### Passage to read
§ §
The Criteo dataset is provides in CSV format, but the recommended data format to run the NVTabular preprocessing task and get the best possible performance is [Parquet](http://parquet.apache.org/documentation/latest/); a compressed, column-oriented file structure format. While NVTabular also supports reading from CSV files, reading  
Parquet files can 2X faster than reading CSV files.  

To convert the Criteo CSV data to Parquet, the following steps are performed:

1. Create a `nvt.Dataset` object the CSV data using the `create_csv_dataset` method in [src/preprocessing/etl.py](src/preprocessing/etl.py).
2. Convert the CSV data to Parquet, and write it to Cloud Storahe using the `convert_csv_to_parquet` method in [src/preprocessing/etl.py](src/preprocessing/etl.py).

### Implementing the preprocessing pipeline using KFP

[src/pipelines/preprocessing_gcs.py](src/pipelines/preprocessing_gcs.py) defines the KFP pipeline to preprocess the Criteo CSV data. 
A pipeline component is a self-contained set of code that performs one step in your ML workflow.
§ §
### Data provided
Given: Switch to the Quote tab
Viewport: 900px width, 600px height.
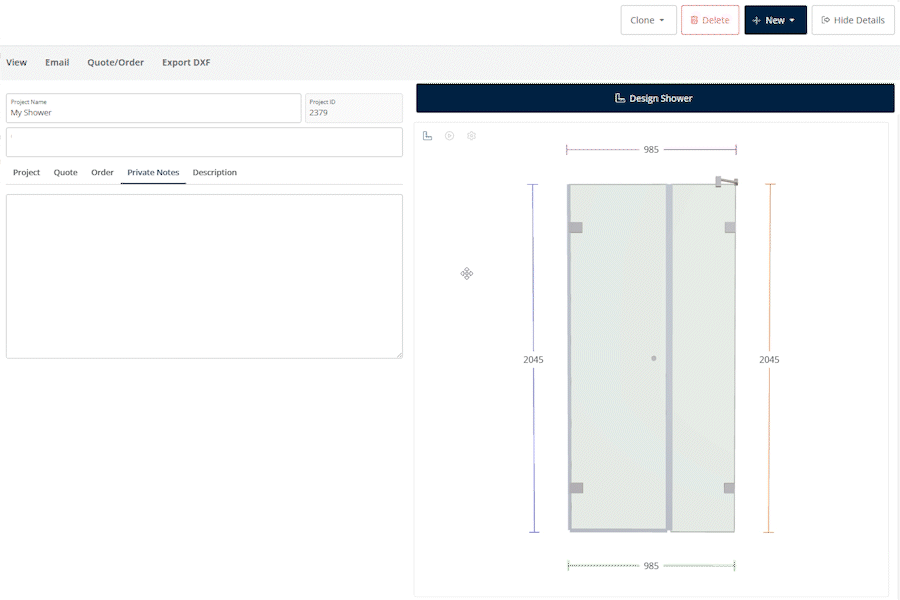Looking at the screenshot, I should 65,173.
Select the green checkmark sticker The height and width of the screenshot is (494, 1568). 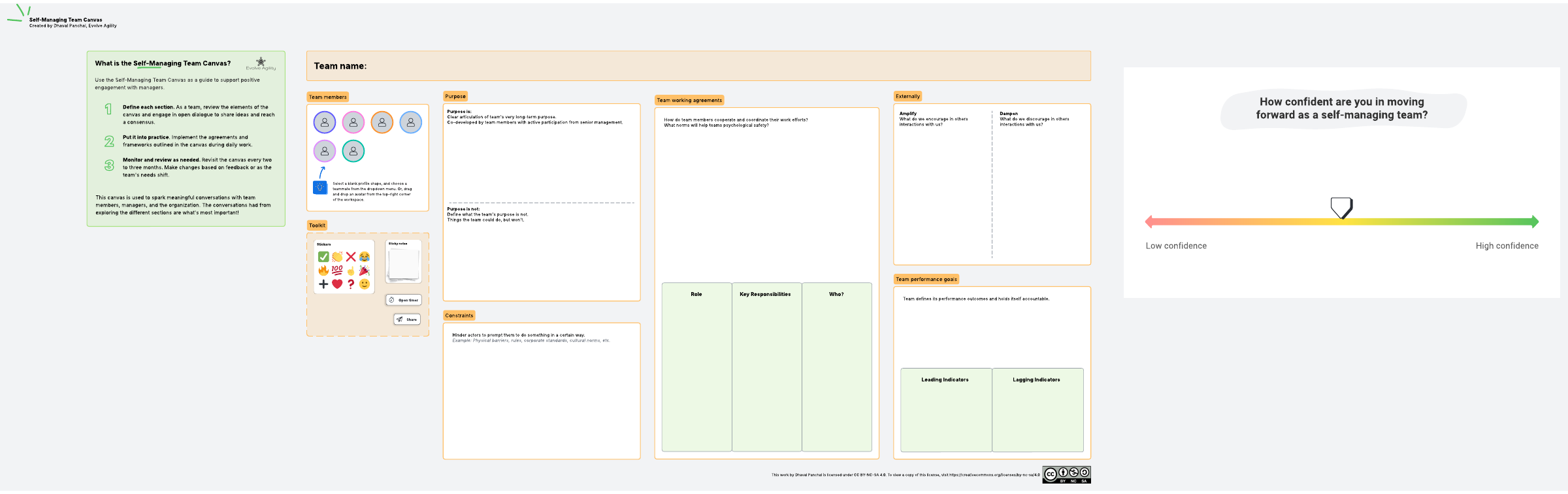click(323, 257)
§ §
### Given problem 1
Answer these questions from the text on preprocessing the Criteo data:
(a) In what format is the Criteo dataset provided?
(b) Which method converts the CSV data to Parquet and writes it to Cloud Storage?
(c) Which file defines the KFP pipeline that preprocesses the Criteo CSV data?
### Given problem 2
Continue the text on preprocessing the Criteo data, starting after its last sentence.
The data that comes after the text is separate material.

### Written response 1
(a) CSV
(b) `convert_csv_to_parquet`
(c) src/pipelines/preprocessing_gcs.py

### Written response 2
The pipeline uses the following components defined in [src/pipelines/components.py](src/pipelines/components.py):

1. `convert_csv_to_parquet_op`: this component converts raw CSV files to Parquet files, and store them to Cloud Storage. 
2. `analyze_dataset_op`: this component creates a Criteo preprocessing `nvt.Workflow`, fit it to the training data split, and store it to Cloud Storage.
3. `transform_dataset_op`: this component loads the fitted `nvt.Workflow` from Cloud Storage, uses it to transform and input datas split, and store the transformed data as Parquet files to Cloud Storage.

Each component is annotated with Inputs and Outputs to keep track of lineage metadata.
The `base_image` used to execute the components is defined in [Dockerfile.nvtabular](Dockerfile.nvtabular).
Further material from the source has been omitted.